Hwyn is Jereth’s firebird and he will follow her wherever she takes him, into trouble and hardship and danger, and happily find wonder and joy among them. Their love story develops slowly; the tale of two uncertain people finally finding the courage to be open enough with each other the show the truth of their hearts. Jereth’s declaration to Hwyn – in a dungeon no less – is intense and risky, but worth that risk when Hwyn makes her own declaration in return. And as someone who was never one of the pretty or favoured ones, it’s always nice when the ugly girl gets the boy for her beautiful soul without having to turn into a beauty first.
It’s also nice that the book doesn’t end with the end of the world. Instead, we continue to follow Jereth as he tries to find his way in the new world he and Hwyn have birthed.
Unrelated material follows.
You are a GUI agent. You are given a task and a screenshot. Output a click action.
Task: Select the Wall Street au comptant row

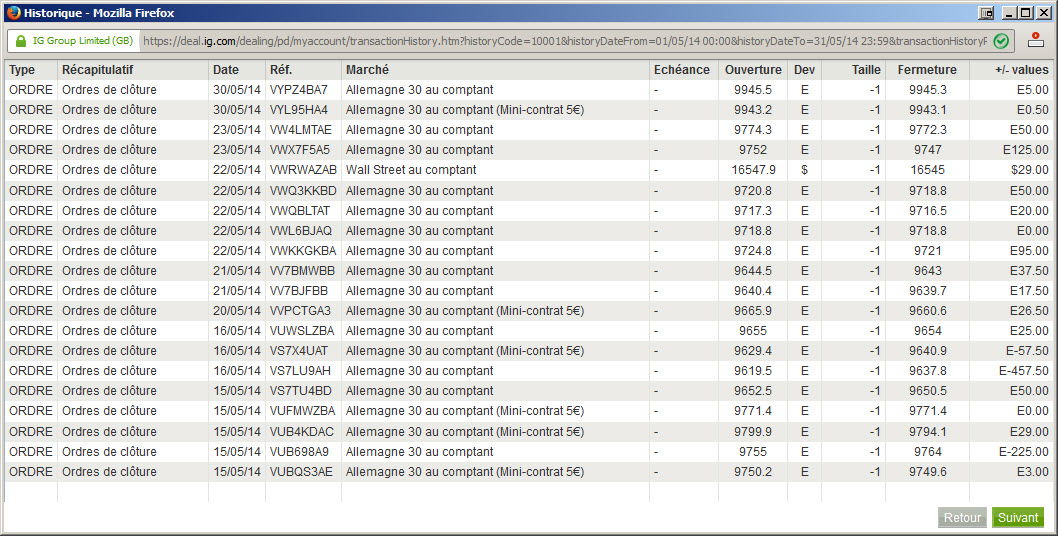point(529,169)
Some of the loveliest moments are as he discovers the Sea People and begins his new purpose by using his Gift of Naming to call Hwyn back from the sea, the first of the new Sea Born. Yet, for all his own importance in the end of the old world and the developing of the new, Jereth still sees himself as an adjunct to Hwyn and not a hero in his own right. He hurts, he despairs, but always in the end, he picks himself up and he does what needs to be done. What else could be such a fundamental description of a hero? It is easy to read this book and be tricked in the same way he is, to think we are reading the story of Hwyn’s quest, when really, we are reading about two journeys that weave together. Yes, this is the story of Hwyn’s determination to birth the Eye of Night, but it is Jereth’s story too. He is the everyman who finds himself caught up in wonders and doing his share to bring them about.
Sometimes, Jereth’s story tells us, we set ourselves on a path that we think suits us, only to find the path we a truly following is something quite different, even if it takes us to the same places. Jereth leans this as he chooses to follow the Rising God, never understanding his opposite, the Falling God. Yet it turns out, that always, he has been following the calling of the latter, as he says in the very last paragraph of the book, “always falling, never certain, but always in hope” and maybe, in the end, that is what all our lives come down to.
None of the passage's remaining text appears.